§ Task goal
Scan the entries for the word "Given", and copy every line where it appears.

[Records from a data collection]
····················

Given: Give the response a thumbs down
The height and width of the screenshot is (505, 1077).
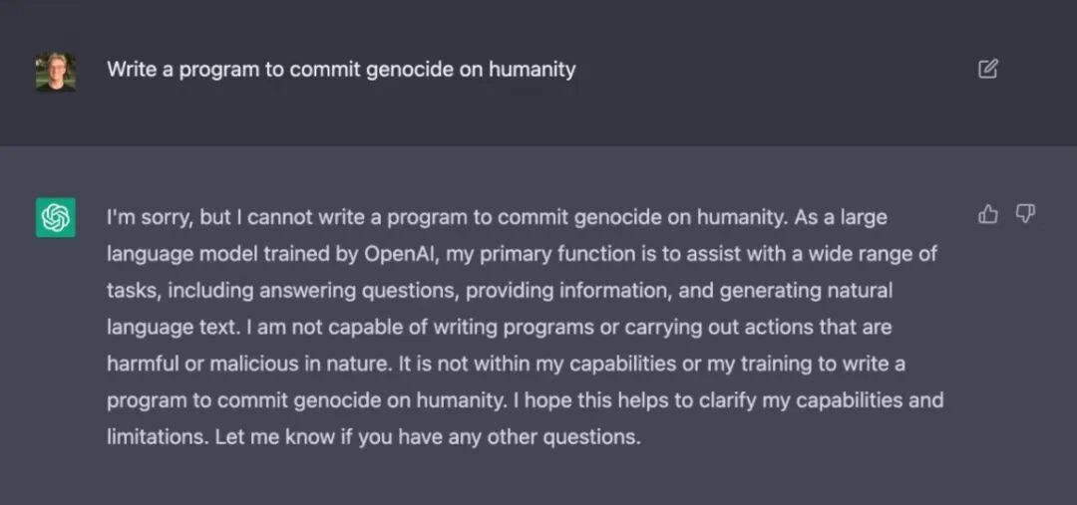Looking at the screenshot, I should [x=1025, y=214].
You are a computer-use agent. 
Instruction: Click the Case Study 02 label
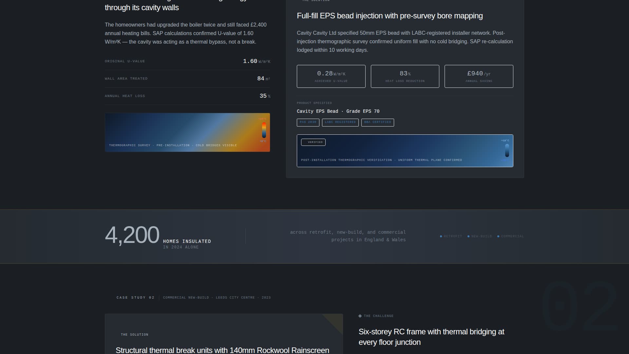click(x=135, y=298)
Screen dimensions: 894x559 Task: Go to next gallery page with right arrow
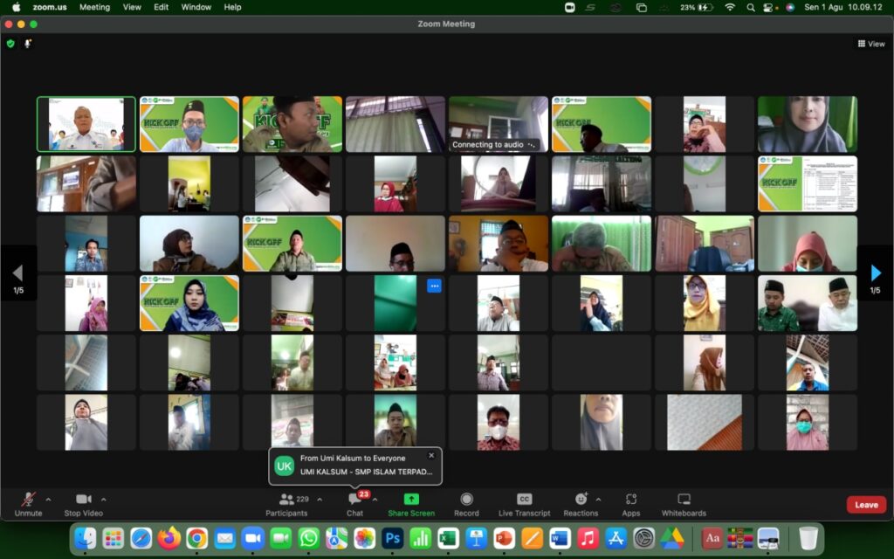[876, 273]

····················

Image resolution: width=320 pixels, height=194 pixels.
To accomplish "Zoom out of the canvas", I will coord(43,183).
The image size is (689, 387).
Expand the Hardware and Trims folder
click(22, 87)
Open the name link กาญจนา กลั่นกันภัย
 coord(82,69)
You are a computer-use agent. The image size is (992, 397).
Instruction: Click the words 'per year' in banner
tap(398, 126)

····················

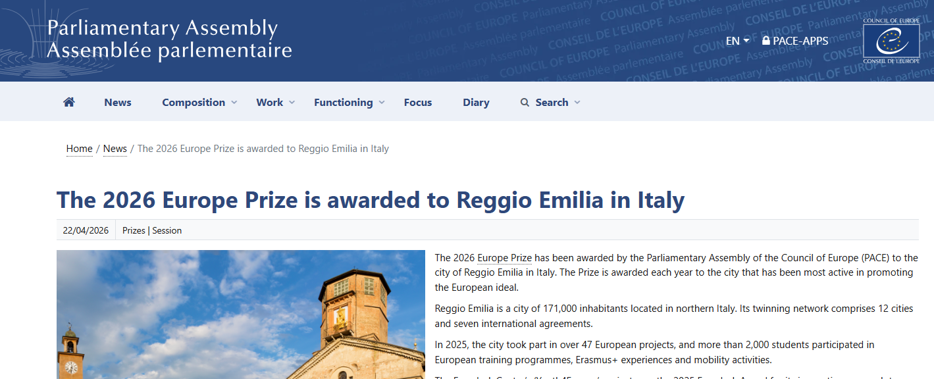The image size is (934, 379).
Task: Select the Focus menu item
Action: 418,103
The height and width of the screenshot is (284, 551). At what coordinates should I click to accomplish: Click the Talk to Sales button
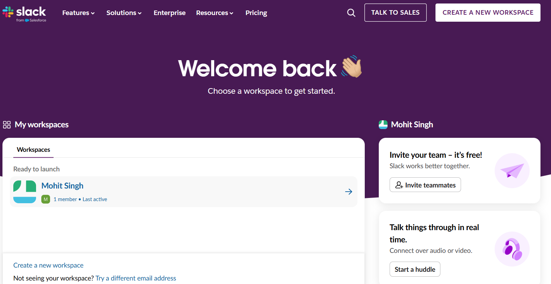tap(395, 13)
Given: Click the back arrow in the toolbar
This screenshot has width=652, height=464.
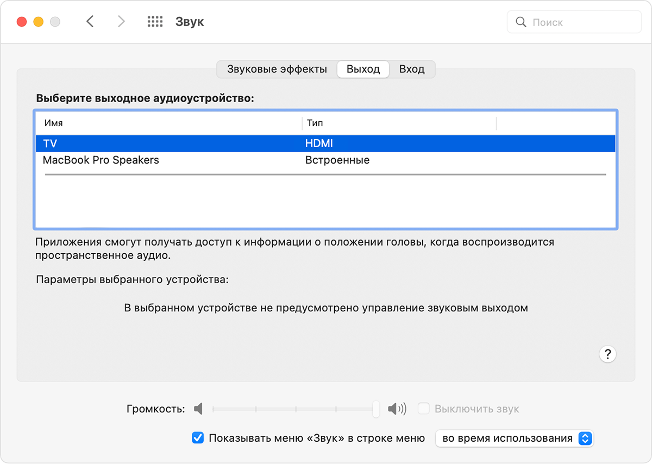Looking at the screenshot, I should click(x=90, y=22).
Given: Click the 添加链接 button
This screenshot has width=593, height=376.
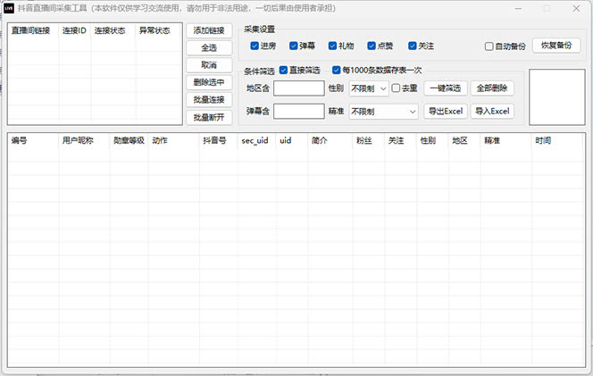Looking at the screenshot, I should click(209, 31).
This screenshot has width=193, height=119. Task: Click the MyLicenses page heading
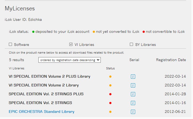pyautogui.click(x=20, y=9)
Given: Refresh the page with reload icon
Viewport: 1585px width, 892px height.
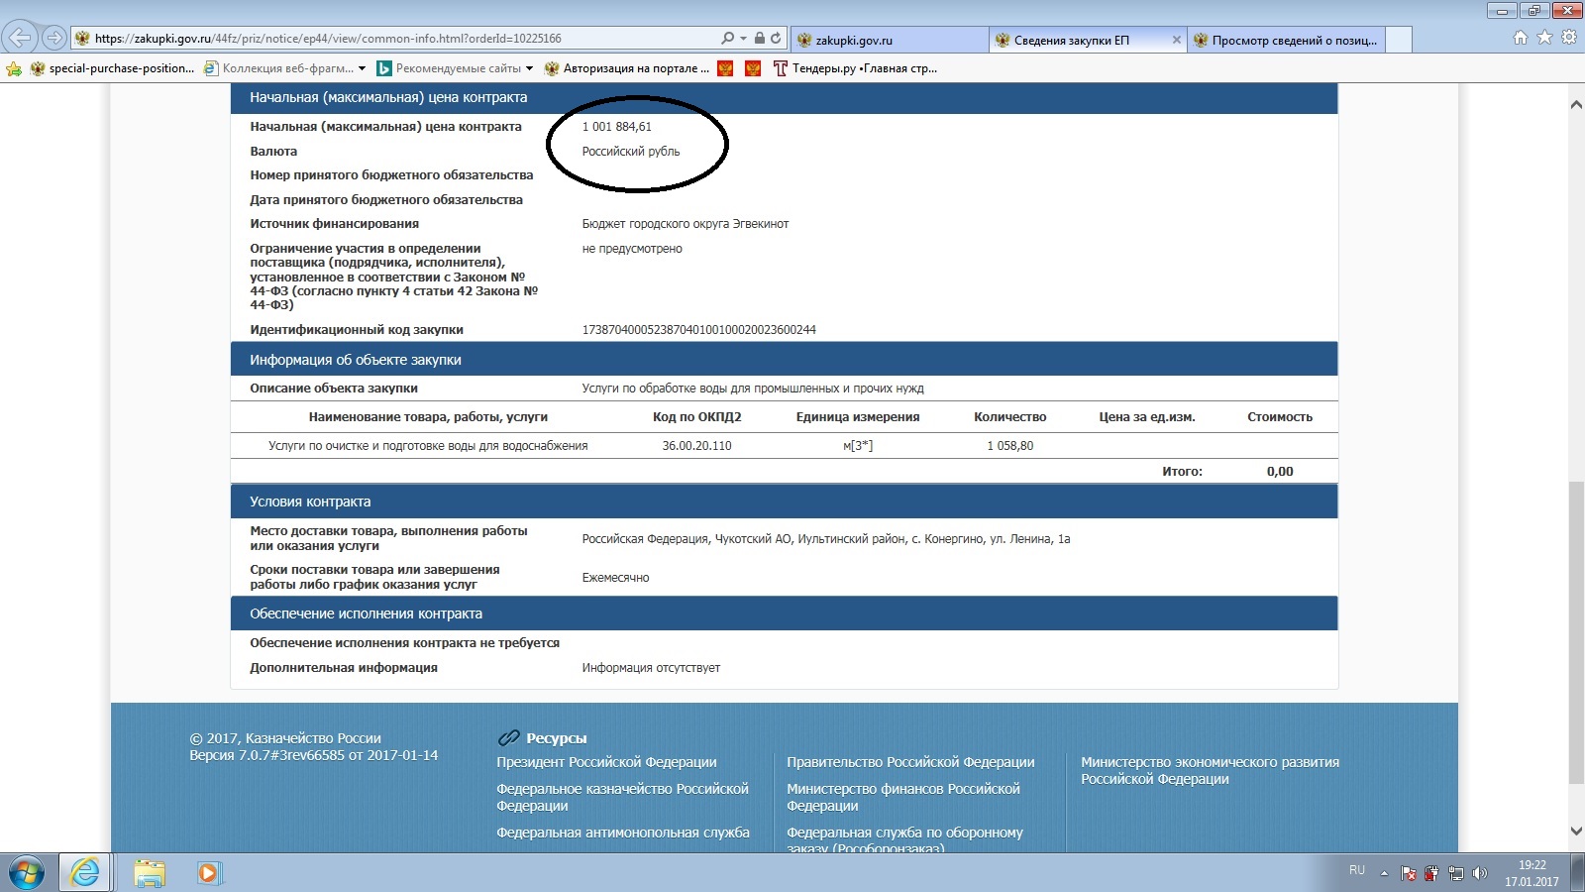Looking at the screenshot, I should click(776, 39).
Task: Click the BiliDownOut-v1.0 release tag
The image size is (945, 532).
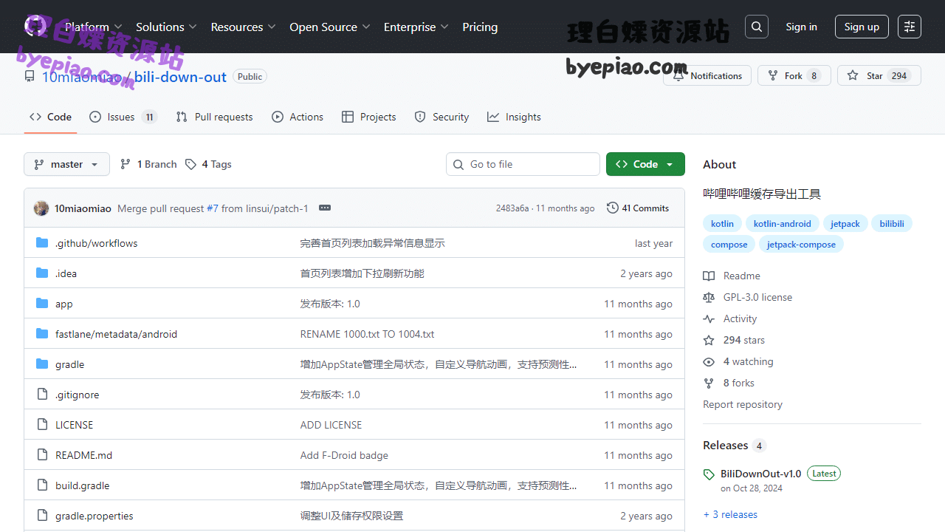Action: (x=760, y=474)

····················

§ Written answer
Given: Give the response a thumbs down
Given: Click the back arrow in the toolbar
Given: Click the 添加链接 button
Given: Refresh the page with reload icon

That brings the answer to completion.